EXERCISE REQUIREMENTS:
Continue the reflection on reading the Bible with prayer and discernment, starting right after its final sentence.

PAGE:
++++++++++
In the Bible men are not to have long hair. Pork is not to be eaten. Women must have long hair and wear a head covering. Women must separate themselves from community and isolate during their seven days of menstruation. Animal sacrifices are to be brought. Circumcision is a thing. Animals are not to be cooked in their own milk…
The lists of do’s and don’ts are extraordinarily long.
Most of us would say we are now exempt from this long list of rules.
Because in Christ the old is gone and the new has come.
But this also does not mean we simply drop all the stories. They still have value.
But it places a particular burden on the reader.
And this burden is that of prayer, study, and discernment.
For without prayer, without the leading of the Spirit of God, our own minds and hearts can rationalize and excuse any plethora of behavior.
The Bible was used in support of slavery. It was used in support of keeping women silent. I has been used to justify slaughtering entire nations, burning “witches” at the stake, and it is probably still used my some today to justify polygamy. After all, even this story of our beloved patriarch Jacob, we hear of how he takes two wives – both Leah and Rachel. And though he did not ask for this, he nonetheless walked this path. And this is a path so many of our Fathers in the faith walked. Abraham had one wife, but he slept with his wife’s slave. David had many lovers, including one he stole from one of his most loyal and honorable servants. Solomon had many lovers. …And these are only the examples we know about.
The responsibility of reading the Bible prayerfully – opening oneself up to God in a listening, in a conversation – is most imperative.
And then we must read it intelligently. It is our responsibility to learn the cultures in which these passages were written. Context absolutely matters when interpreting scripture. We need to be able to take a step back from any one particular passage and begin to see the meta-narrative – the overarching themes, direction, point of it all. We need to read enough of scripture that we can allow them to inform one another, to converse, to challenge, to be in tension. Just like we are strengthened by those with whom we disagree, scripture is best heard in tension with other contrasting scriptures. This is part of how we tease out and understand the deeper meaning. For example, Paul says, “Women keep silent.” But then he praises Eunice, who was a church leader. Paul says, “Slaves remain as you are.” But then he says, “there is no longer Jew nor Greek, man or woman, slave or free.”
++++++++++
AVAILABLE DATA:
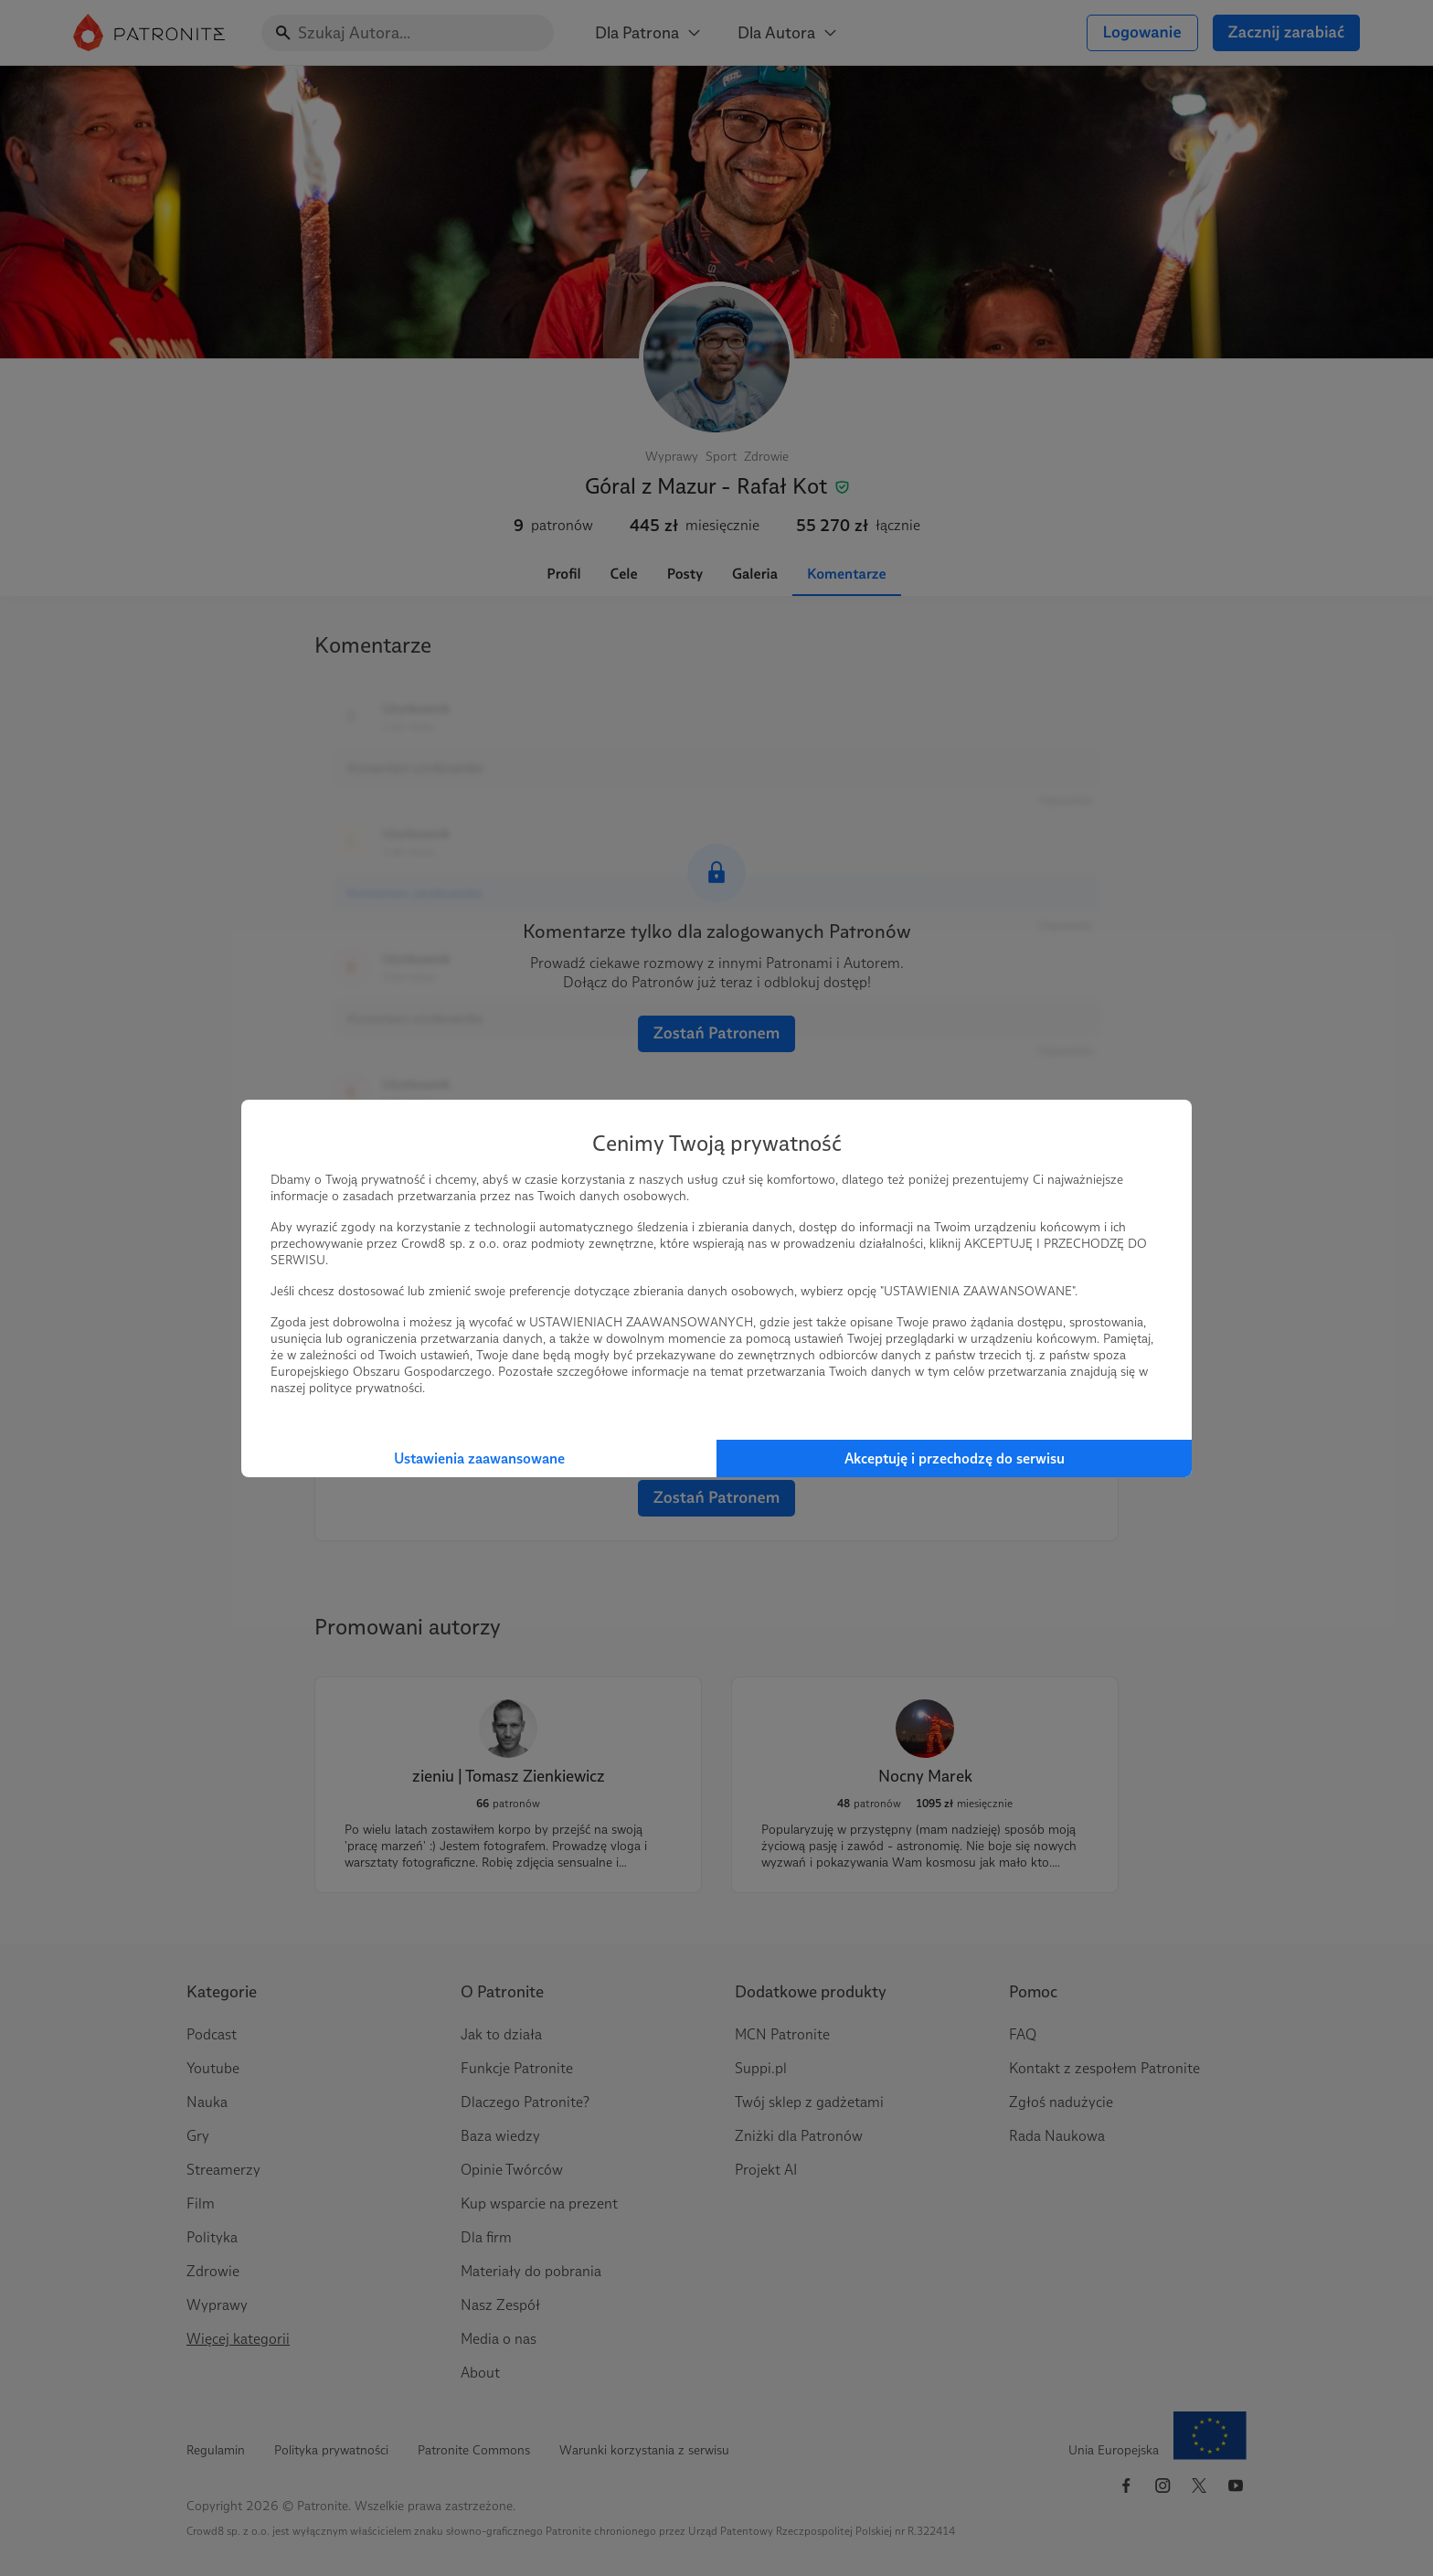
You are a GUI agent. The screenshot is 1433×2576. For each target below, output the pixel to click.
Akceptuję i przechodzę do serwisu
++++++++++
RESPONSE BELOW:
When heard together, these passages can be quite bewildering, but it can also lead us to dive deeper, to ask the questions. And in the asking, in the seeking, God says we will find.
In my own seeking on these questions, I came to believe that Paul was both pastor and prophet. He would, at once, see the end vision AND nurture the people on a path to get there. The path and the end vision are not the same. One is stark, the other gradual. But in the end, both aim in the same direction. Paul also believed Jesus would return within his lifetime, and so he encourages people to set down their own needs and to instead focus on God, compromise, lay down their own lives for the sake of others. And while these instructions stand well on their own over the test of time, they also help us understand why Paul did not try navigating faster toward the final vision of equality, the final vision of family unity, the final vision of freedom. He felt the time was short. So he cut to the chase; “better to loose ones life and save ones soul.”
We are called to read the scriptures with discernment. Discernment is a coming together of everything: prayer, listening, studying, comparing…
In our Old Testament scripture passage today, we witness deceit; polygamy; the possession, trading, and bargaining of men over women’s lives; and the possession and trading of enslaved persons.
Would you have wanted to be deceived as was Jacob?
Would you have wanted to be secretly switched out with your sister for a bridal night with her betrothed? Unwanted, yet forced into the middle?
Would you have wanted to have your betrothed, given secretly to sleep with your sister, on your own wedding night?
Would you want to be the property of anyone, much less such a deceitful man, and then all of sudden given as property to his daughter?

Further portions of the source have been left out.